COLPISA, Madrid
"Era como Chicago en los años 20, una mafia que controlaba la delincuencia en la ciudad, extorsionaba a los empresarios, trapicheaba con drogas y dirigía las redes de prostitución clandestinas; sólo les faltaba tener el monopolio de la venta de alcohol". La frase es de uno de los mandos de la Brigada Provincial de Policía Judicial de Madrid que dirigió la "operación Bloque" contra la corrupción de la policía local del municipio de Coslada, y permite atisbar el alcance de la redada que ayer acabó con la detención de 31 agentes municipales, la quinta parte de la plantilla de esta ciudad de 90.000 habitantes situada a doce kilómetros al este de la capital.
Entre los arrestados está el supuesto "capo" del grupo, el jefe de la policía local Ginés Jiménez, que desde 1986 dirige el cuerpo y que, además, es el presidente de la Federación de Asociaciones de Jefes de Policía Local (Feajepol). En 2006 ya había sido absuelto de tres delitos de detención ilegal. También fue detenido el guardaespaldas y chófer del alcalde de Coslada, el socialista Ángel Viveros, que gobierna con el apoyo de IU y un grupo independiente.
Durante la operación, que comenzó a las 8:00 horas, efectivos de la Unidad de Intervención de la Policía realizaron varios registros domiciliarios, entre ellos la vivien-da de Jiménez, y allanaron la comisaría local y otras dependencias en busca de documentos.
Meses de investigación
La investigación que ayer desencadenó la detención de los policías comenzó hace varios meses, cuando la Policía Nacional investigaba una red de tráfico de mujeres rumanas para la prostitución. Los "pinchazos" telefónicos desvelaron los vínculos de este grupo con numerosos policías locales y con el propio Jiménez.
La Policía Judicial comprobó que había mucho más detrás: los agentes extorsionaban a empresarios, especialmente de hostelería y dueños de prostíbulos a los que amenazaban con el cierre, brindaban "protección" a propietarios de locales, chantajeaban a las prostitutas a las que a veces forzaban a trabajos sexuales y, en ocasiones, controlaban el menudeo de drogas.
La Policía Judicial, por el momento, acusa sólo a una decena de los detenidos de delitos contra la salud pública, cohecho, robo y delitos contra el patrimonio, la libertad sexual y la libertad de los trabajadores.
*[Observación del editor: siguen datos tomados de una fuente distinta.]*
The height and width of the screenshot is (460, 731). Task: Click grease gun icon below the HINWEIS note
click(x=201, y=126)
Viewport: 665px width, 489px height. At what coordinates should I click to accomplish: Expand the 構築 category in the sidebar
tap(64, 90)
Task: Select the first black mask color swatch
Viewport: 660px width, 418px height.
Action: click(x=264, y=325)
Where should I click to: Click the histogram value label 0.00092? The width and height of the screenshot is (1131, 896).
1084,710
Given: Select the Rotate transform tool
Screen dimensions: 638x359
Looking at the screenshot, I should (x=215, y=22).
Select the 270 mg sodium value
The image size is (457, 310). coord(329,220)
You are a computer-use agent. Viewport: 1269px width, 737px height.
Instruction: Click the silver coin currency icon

La declaración de testigos protegidos, además de las grabaciones telefónicas, podría ser clave para las imputaciones contra el "núcleo duro" de la mafia.
Los agentes permanecerán incomunicados 72 horas, ya que la operación continuaba abierta y no se descartaban nuevas detenciones.
El responsable directo de los detenidos, el edil de Seguridad y Urbanismo Antonio Murillo, se reunió ayer apresuradamente con los responsables del consistorio para reorganizar el cuerpo tras la sangría que ha supuesto la detención de 31 agentes. Los 128 miembros de la Policía Municipal que quedan en libertad estarán dirigidos desde ayer por un suboficial. El edil garantizó que todos los agentes implicados serán suspendidos de empleo y sueldo en cuanto haya una sentencia judicial.
El alcalde, por su parte, aseguró ayer que, más allá de los agentes, en la "operación Bloque" no hay involucrado ningún funcionario ni responsable político de ayuntamiento. Viveros dijo estar convencido de la inocencia del actual equipo de gobierno e, incluso, del anterior del PP, y señaló que sólo había oído "rumores" y "quejas verbales" sobre la mafia policial, pero que el ayuntamiento nunca había recibido denuncias formales.